Did Cheddar Man’s group also settle in the Channel Islands?

New DNA analysis carried out last month on Britain’s oldest complete skeleton, known as Cheddar Man, has revealed that he and the Mesolithic group he belonged to had dark to black skin and blue eyes, contradicting scientists long-held belief that Cheddar Man and his ancestors had pale complexions.

Prior to the latest DNA analysis, which was carried out by a team of University College London researchers, Cheddar Man hadn’t been studied since 1996. The original results have since been criticised, however, as they were not subjected to peer review.

Dr Chantal Conneller, senior lecturer in prehistory at Newcastle University, took part in a two-year archaeological dig in Jersey from 2013 to 2015 and believes there is strong evidence to suggest that the same group that became the first modern Britons might have also settled in Jersey at around the same time.

She based her theory on the discovery of certain tools, which she and the team found at Les Marionneux, St Mary, which were very similar to those found in parts of Europe, where Cheddar Man is thought to have travelled from.

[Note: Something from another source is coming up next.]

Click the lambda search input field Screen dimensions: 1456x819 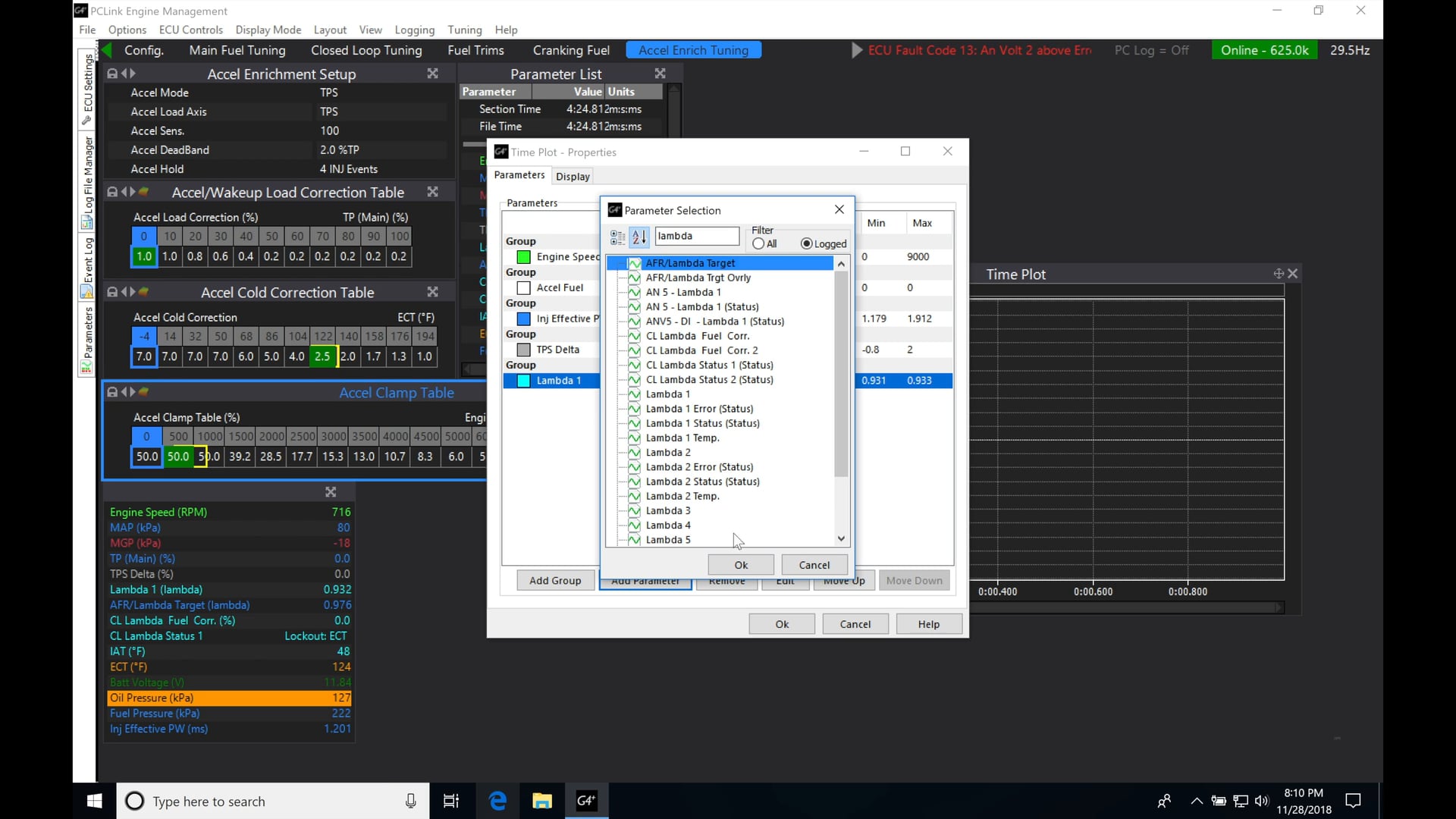(696, 236)

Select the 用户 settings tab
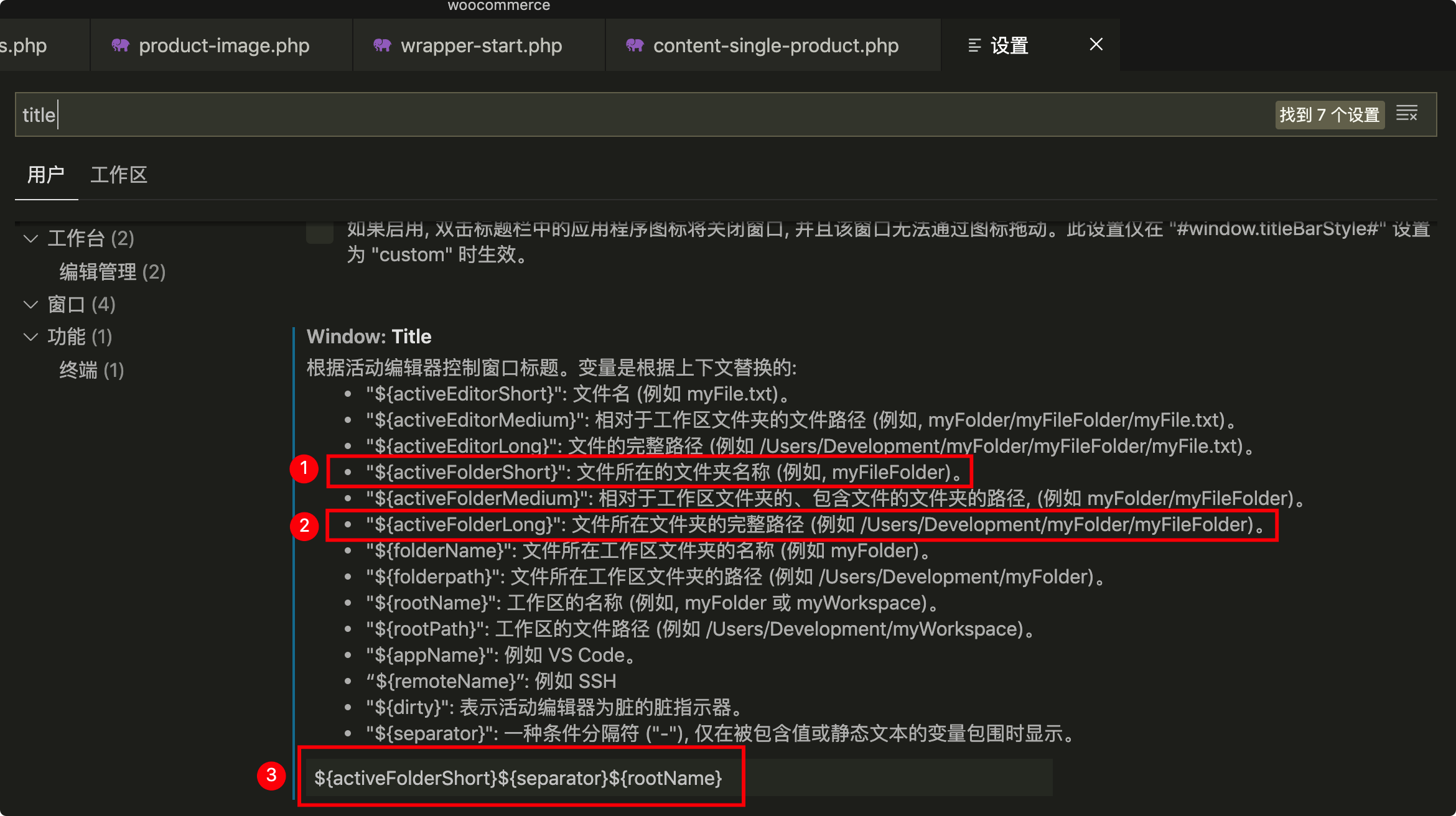coord(46,175)
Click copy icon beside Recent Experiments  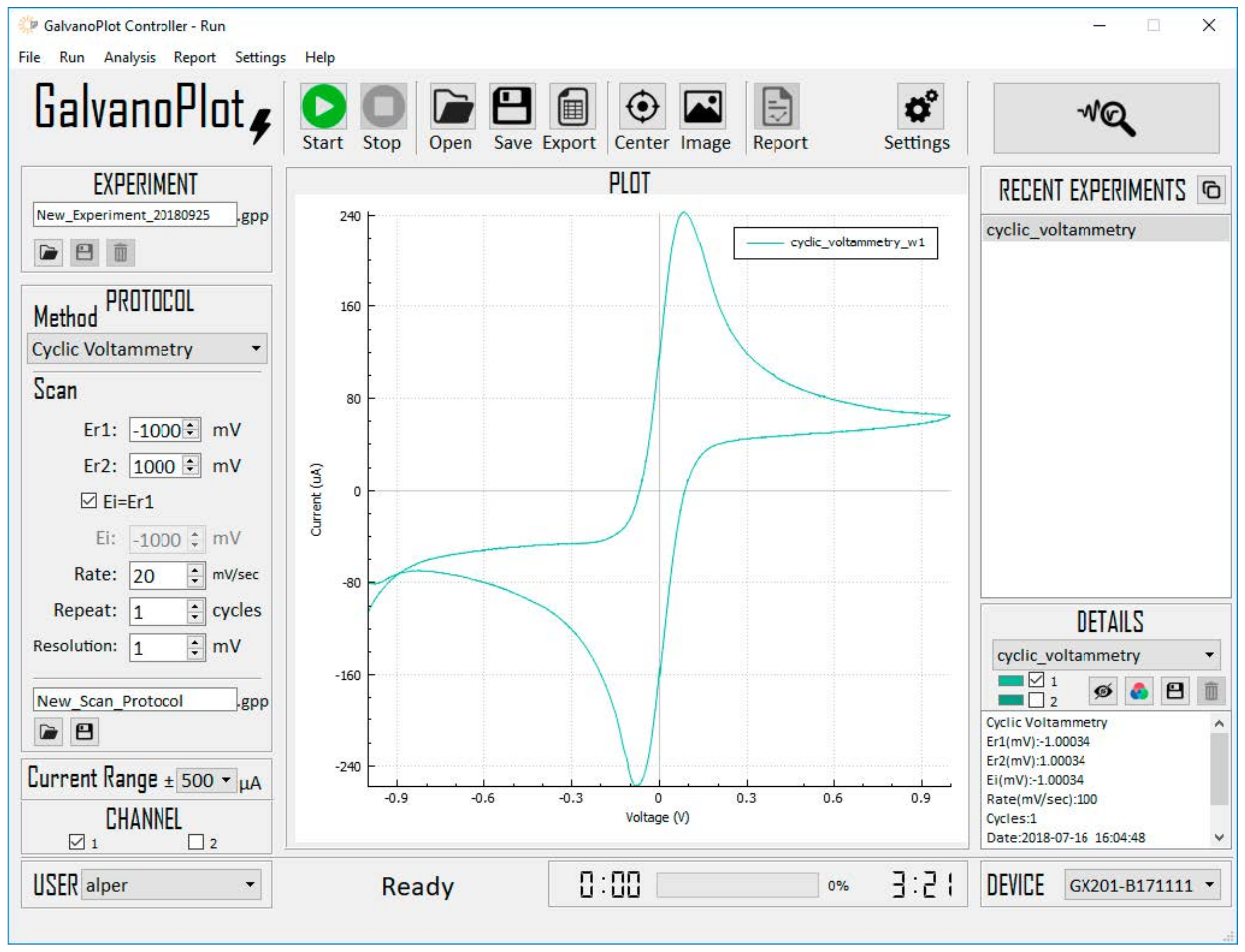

‘The recent analysis carried out this year [of the Cheddar Man] has shown that some of the first people to settle in Britain from Europe had dark skin and based on the similarities between the tools we found in Jersey to those found in continental Europe [on separate unrelated digs], it is very likely that the same group also came to the Channel Islands.’

The Cheddar Man fossil was discovered more than 100 years ago in Somerset and his DNA and appearance has been the subject of much speculation over the years. It is thought that approximately ten per cent of people of white British ancestry alive today are Cheddar Man’s descendants.

Cheddar Man’s genetic profile places him with a number of other Mesolithic-era Europeans whose DNA has already been analysed and traced to early migrating humans who came from Spain, Hungary and Luxembourg at the end of the last Ice Age.